Potential confounders were assessed based on qualitative assessement of the previous literature on associations between covariates and the exposure/outcome using directed acyclic graphs (e-Fig 1). Data on sex, prematurity (gestational age < 37 weeks), cesarean section, small for gestational age (< 2 SDs below expected length or weight), pregnancy type (single/multiple birth), maternal smoking during pregnancy, and parity were collected from the MBR. Data on comorbidities were collected from the NPR (e-Table 1). Data on educational level and parents’ birth country were collected from the Longitudinal Integration Database for Labour Market Studies and the TPR. Parental asthma was defined according to physician’s diagnosis and dispensed asthma medications.

To assess potential effect modification from PCV immunization, the pneumonia episodes were classified as occurring in the pre-PCV period or the PCV period separated by a washout period of 3 months prior to and 9 months following the immunization starting date in each county (Fig 1B). Data on birth county were collected from the MBR.

To assess the potential impact of pneumonia etiology, the exposure was classified as bacterial/unspecified (J13-J18) or viral (J10.0, J11.0, and J12) according to ICD-10 codes. Because most viruses associated with pneumonia are almost nonexistent during summer and fall, we further classified the exposure as occurring during or outside the respiratory infections season.

Statistical Analyses

Logistic regression was used to assess the association between pneumonia in infancy and prevalent asthma, and data are presented as ORs and 95% CIs. For the adjusted estimates, two models were constructed: the first model included individual confounders (sex, prematurity, cesarean section, small for gestational age, and parity), whereas the second model also included parental factors (maternal smoking during pregnancy, educational level of parents, parents’ birth country, and parental asthma).

Etiologic fraction for asthma and 95% CIs were calculated as pneumonia prevalence in children with prevalent asthma × (adjusted OR – 1)/adjusted OR × 100.

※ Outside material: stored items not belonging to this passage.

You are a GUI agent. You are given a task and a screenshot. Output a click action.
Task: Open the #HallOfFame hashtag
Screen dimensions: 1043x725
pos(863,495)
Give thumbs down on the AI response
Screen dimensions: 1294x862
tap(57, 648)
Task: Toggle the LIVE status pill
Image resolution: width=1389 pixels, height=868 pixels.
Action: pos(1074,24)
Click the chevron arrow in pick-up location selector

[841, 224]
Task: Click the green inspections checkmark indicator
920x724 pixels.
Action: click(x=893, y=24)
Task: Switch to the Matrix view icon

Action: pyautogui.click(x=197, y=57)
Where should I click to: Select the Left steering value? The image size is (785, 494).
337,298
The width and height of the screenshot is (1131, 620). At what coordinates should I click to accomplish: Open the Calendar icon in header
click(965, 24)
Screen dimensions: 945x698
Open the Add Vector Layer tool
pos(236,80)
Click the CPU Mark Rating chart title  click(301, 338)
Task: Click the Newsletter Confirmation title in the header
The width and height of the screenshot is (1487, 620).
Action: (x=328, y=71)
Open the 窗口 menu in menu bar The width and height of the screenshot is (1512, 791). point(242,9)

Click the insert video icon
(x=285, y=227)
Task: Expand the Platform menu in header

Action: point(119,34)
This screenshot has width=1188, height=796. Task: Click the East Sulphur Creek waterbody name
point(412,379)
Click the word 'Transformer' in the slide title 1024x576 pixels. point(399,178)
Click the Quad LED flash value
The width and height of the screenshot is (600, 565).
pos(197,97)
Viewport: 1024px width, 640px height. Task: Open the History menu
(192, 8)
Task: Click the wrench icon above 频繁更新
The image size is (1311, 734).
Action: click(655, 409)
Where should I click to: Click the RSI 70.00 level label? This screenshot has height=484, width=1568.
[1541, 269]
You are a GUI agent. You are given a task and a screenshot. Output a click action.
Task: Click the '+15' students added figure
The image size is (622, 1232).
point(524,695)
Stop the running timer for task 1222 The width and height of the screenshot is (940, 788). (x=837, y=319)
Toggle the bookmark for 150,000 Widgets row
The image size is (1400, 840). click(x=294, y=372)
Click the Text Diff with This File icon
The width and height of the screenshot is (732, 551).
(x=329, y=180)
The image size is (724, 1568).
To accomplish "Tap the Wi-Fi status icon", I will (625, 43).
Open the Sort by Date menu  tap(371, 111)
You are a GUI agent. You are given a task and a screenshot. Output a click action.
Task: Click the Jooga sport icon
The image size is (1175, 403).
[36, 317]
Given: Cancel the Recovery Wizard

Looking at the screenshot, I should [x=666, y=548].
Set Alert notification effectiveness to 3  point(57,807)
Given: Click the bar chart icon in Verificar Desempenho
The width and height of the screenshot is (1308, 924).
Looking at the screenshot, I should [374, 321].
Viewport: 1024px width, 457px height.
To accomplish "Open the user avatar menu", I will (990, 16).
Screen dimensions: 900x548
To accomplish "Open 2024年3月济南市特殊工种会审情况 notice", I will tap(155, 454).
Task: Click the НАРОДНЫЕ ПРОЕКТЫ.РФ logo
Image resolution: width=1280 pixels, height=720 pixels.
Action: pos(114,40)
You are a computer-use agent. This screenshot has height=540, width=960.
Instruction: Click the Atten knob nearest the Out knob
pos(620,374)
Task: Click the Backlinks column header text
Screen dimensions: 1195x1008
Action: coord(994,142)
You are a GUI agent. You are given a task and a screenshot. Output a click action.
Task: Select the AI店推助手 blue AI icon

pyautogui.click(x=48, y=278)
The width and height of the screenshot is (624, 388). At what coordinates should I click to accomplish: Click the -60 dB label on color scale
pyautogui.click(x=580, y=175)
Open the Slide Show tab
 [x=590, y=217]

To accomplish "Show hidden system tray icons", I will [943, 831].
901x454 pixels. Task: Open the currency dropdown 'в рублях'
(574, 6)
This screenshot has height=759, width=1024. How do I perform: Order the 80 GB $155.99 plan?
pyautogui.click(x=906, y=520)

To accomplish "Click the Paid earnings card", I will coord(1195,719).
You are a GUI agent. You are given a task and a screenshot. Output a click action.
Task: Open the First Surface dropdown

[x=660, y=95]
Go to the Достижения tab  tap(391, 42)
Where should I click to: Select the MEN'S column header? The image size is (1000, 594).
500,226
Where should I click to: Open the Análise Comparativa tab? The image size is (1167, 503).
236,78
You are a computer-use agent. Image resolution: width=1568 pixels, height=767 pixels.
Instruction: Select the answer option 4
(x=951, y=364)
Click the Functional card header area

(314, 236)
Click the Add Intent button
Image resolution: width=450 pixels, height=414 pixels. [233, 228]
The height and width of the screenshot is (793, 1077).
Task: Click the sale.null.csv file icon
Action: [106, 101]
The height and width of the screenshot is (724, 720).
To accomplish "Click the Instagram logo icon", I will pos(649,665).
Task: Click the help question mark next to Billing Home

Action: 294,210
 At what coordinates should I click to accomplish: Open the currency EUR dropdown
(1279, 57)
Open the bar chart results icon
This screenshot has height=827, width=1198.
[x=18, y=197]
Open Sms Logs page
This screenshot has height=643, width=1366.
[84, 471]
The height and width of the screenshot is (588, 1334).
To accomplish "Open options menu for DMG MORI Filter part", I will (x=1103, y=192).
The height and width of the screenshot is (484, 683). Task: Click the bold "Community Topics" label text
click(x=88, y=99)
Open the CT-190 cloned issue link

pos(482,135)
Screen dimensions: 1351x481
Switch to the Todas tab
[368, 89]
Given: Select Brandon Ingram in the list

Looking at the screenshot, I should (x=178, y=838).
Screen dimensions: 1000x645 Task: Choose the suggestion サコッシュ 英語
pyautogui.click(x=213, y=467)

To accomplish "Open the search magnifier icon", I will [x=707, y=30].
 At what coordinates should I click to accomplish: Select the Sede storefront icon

To explore confounding from familial factors, full siblings and half-siblings were identified by using the Multi-Generation Register, and all possible sibling pairs were created. Sibling comparisons were performed following exclusion of twins and multiple births using conditional logistic regression for each type of relatedness (ie, full siblings, maternal and paternal half-siblings) separately, conditioning on sibling pair, and using cluster robust SEs to account for dependence due to multiple sibling pairs within families. In the sibling analyses, adjustments were only made for individual confounders because parental factors are shared between siblings and adjusted for by design.

To assess the association between pneumonia diagnosis in infancy and incident asthma/wheezing, hazard ratios (HRs) and 95% CIs were estimated by using Cox regression analysis with pneumonia as a time-varying exposure considering pneumonia diagnoses either the first 2 years of life or any time during the study period. These analyses were performed in the survival analysis cohort also including children who emigrated or were deceased prior to 5 years but censored at death or emigration. However, 65 children were excluded due to dates for prescription of asthma medication or emigration being falsely coded as occurring before date of birth (Fig 2). Date of asthma onset was defined as the first record of either asthma medication or asthma diagnosis. Adjusted analyses (using confounders as noted earlier) were performed.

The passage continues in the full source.